● **Data to use**:
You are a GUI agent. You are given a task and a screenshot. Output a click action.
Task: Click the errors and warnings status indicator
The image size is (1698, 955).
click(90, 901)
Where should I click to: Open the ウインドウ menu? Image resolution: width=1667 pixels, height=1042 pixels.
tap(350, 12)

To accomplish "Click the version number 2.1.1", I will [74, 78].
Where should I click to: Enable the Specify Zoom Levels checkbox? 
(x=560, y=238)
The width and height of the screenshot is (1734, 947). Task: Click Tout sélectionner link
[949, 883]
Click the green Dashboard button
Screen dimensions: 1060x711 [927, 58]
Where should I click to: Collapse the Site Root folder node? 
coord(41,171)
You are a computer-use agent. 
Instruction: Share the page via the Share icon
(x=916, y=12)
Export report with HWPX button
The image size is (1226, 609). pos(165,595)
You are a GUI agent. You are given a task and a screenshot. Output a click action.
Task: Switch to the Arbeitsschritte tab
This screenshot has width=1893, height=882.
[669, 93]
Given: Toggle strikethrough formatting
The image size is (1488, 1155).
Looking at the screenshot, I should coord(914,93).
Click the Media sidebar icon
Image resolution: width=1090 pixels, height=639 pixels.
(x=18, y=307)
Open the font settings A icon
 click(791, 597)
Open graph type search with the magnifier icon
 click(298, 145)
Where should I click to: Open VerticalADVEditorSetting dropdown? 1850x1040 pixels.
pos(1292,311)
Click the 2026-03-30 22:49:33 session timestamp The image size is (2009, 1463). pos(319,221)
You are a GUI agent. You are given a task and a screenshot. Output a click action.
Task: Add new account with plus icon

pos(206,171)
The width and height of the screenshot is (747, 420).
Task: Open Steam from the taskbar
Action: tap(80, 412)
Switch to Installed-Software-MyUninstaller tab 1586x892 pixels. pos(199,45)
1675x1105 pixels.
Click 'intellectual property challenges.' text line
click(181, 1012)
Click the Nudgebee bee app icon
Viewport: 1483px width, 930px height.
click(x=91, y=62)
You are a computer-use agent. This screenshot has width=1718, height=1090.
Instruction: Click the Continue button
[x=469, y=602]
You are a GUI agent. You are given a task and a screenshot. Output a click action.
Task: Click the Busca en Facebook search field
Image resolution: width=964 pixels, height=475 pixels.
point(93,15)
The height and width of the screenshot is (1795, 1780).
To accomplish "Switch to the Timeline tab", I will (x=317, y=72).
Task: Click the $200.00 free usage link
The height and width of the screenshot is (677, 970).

● **Task**: Here the output must be the lines above from the line with "Task: Switch to the Arbeitsschritte tab" to the line with "You are a computer-use agent. This", both included, duplicated word for word and nothing else.

● **Response to this exercise**:
Task: Switch to the Arbeitsschritte tab
This screenshot has width=1893, height=882.
[669, 93]
Given: Toggle strikethrough formatting
The image size is (1488, 1155).
Looking at the screenshot, I should coord(914,93).
Click the Media sidebar icon
Image resolution: width=1090 pixels, height=639 pixels.
(x=18, y=307)
Open the font settings A icon
 click(791, 597)
Open graph type search with the magnifier icon
 click(298, 145)
Where should I click to: Open VerticalADVEditorSetting dropdown? 1850x1040 pixels.
pos(1292,311)
Click the 2026-03-30 22:49:33 session timestamp The image size is (2009, 1463). pos(319,221)
You are a GUI agent. You are given a task and a screenshot. Output a click action.
Task: Add new account with plus icon

pos(206,171)
The width and height of the screenshot is (747, 420).
Task: Open Steam from the taskbar
Action: tap(80, 412)
Switch to Installed-Software-MyUninstaller tab 1586x892 pixels. pos(199,45)
1675x1105 pixels.
Click 'intellectual property challenges.' text line
click(181, 1012)
Click the Nudgebee bee app icon
Viewport: 1483px width, 930px height.
click(x=91, y=62)
You are a computer-use agent. This screenshot has width=1718, height=1090.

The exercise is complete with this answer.